Las Vegas Review-Journal

Supreme Court to rule on collecting sales tax online

- By Jessica Gresko The Associated Press

WASHINGTON — Sales Tax: $0. Online shoppers have gotten used to seeing that line on checkout screens before they click “purchase.” But a case before the Supreme Court could change that.

At issue is a rule stemming from two decades-old Supreme Court cases: If a business is shipping to a state where it doesn’t have an office, warehouse or other physical presence, it doesn’t have to collect the state’s sales tax.

That means large retailers such as Apple, Macy’s, Target and Walmart, which have brick-and-mortar stores nationwide, collect sales tax from customers who buy from them online. But other online sellers, from 1-800 Contacts to home goods site Wayfair, can sidestep charging the tax.

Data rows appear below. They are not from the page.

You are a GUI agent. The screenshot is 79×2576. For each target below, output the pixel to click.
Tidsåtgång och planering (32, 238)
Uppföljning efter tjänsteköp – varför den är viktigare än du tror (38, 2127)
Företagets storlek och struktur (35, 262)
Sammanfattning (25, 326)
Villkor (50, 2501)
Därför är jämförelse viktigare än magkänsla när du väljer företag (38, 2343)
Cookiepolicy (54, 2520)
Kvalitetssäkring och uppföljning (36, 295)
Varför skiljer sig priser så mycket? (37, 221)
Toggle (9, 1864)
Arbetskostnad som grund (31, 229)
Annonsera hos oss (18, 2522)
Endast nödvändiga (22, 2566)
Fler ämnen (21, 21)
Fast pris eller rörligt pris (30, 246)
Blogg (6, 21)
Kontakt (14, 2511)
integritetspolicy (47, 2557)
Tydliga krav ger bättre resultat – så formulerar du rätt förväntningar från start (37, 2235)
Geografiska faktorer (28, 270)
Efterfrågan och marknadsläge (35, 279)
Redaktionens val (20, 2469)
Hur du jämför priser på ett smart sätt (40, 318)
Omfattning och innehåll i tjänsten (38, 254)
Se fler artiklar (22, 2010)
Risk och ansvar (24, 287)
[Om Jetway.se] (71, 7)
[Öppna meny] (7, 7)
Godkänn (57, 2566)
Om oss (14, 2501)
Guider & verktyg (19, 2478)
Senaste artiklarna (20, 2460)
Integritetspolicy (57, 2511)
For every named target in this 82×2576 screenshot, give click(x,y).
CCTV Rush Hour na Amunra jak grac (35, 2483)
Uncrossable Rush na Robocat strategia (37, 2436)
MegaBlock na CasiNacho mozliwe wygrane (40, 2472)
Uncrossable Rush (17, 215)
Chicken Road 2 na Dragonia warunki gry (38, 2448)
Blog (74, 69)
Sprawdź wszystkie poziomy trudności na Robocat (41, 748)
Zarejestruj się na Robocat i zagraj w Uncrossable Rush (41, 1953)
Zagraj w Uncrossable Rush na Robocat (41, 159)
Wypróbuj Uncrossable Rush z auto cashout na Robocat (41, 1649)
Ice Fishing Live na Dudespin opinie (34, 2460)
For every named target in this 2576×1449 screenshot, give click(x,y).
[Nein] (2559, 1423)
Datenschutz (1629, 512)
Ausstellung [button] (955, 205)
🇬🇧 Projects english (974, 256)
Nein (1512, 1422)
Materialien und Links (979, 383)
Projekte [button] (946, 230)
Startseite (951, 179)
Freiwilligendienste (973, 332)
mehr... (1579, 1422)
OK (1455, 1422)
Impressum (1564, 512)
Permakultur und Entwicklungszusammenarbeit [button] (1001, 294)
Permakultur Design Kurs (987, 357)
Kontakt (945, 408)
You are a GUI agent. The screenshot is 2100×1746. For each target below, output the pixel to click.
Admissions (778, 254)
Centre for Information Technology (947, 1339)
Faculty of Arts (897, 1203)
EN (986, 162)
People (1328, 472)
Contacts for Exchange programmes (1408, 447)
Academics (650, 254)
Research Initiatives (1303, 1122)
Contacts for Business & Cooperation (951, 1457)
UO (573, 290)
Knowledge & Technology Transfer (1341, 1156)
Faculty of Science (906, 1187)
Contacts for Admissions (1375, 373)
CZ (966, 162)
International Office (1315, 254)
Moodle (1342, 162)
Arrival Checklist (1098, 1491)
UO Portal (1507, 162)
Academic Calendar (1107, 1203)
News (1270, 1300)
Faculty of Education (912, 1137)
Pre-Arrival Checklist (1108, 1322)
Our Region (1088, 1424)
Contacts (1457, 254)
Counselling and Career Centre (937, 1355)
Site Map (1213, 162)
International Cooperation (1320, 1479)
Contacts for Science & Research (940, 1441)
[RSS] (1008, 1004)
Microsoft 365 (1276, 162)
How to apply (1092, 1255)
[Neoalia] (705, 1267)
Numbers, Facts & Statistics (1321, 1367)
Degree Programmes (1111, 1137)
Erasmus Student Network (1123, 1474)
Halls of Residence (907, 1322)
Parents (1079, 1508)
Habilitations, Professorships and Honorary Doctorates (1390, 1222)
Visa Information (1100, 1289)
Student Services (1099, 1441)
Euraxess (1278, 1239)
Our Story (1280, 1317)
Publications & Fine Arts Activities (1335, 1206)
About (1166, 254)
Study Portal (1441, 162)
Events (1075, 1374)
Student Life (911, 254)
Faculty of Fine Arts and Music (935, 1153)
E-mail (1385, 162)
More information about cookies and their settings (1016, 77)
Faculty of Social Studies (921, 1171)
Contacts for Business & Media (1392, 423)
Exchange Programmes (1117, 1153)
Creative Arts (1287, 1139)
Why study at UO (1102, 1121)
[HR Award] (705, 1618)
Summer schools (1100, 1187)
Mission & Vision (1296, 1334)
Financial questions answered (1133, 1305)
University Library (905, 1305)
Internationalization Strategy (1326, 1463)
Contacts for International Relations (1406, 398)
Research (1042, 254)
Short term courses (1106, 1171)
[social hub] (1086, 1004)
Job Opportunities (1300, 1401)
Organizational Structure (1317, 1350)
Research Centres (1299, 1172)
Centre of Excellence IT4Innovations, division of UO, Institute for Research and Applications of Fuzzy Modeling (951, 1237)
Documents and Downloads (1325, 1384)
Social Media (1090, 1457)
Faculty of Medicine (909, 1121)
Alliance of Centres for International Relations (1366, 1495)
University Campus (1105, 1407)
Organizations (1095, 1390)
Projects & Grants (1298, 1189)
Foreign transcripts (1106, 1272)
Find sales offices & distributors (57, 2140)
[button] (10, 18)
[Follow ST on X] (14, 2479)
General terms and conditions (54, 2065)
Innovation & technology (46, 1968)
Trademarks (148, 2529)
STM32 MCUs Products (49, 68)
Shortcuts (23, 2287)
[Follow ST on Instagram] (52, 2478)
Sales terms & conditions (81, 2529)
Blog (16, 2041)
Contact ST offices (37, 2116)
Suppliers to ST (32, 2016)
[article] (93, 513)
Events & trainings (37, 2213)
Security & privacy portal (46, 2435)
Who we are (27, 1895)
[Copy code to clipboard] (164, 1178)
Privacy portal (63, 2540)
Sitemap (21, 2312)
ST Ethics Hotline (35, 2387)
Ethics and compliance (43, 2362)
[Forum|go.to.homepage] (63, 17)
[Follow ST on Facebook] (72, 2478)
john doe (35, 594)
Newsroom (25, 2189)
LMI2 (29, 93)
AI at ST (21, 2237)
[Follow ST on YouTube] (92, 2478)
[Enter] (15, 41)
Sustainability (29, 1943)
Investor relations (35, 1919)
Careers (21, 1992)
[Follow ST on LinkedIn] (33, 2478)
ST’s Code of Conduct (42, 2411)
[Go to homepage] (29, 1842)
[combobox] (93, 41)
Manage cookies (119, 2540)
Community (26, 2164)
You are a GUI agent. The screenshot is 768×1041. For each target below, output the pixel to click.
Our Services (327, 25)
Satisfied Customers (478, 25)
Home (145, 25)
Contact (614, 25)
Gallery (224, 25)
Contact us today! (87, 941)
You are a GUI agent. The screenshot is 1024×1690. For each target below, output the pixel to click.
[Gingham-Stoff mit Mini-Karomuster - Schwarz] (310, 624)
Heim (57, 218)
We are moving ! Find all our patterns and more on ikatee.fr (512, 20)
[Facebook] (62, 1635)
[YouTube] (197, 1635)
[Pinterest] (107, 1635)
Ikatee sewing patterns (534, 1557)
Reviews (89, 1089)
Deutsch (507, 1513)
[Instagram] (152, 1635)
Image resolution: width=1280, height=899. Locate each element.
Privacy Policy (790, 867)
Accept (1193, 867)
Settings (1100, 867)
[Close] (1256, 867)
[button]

More than 40 states are asking the Supreme Court to reconsider that rule in a case being argued Tuesday. They say that they are losing out on “billions of dollars in tax revenue each year, requiring cuts to critical government programs,” and that their losses compound as online shopping grows. But small businesses that sell online say the complexity and expense of collecting taxes nationwide could drive them out of business.

Large retailers want all businesses to “be playing by the same set of rules,” said Deborah White, the president of the litigation arm of the Retail Industry Leaders Associatio­n.

The case now before the Supreme Court could affect third-party Amazon sellers and many other sellers that don’t collect taxes in all states.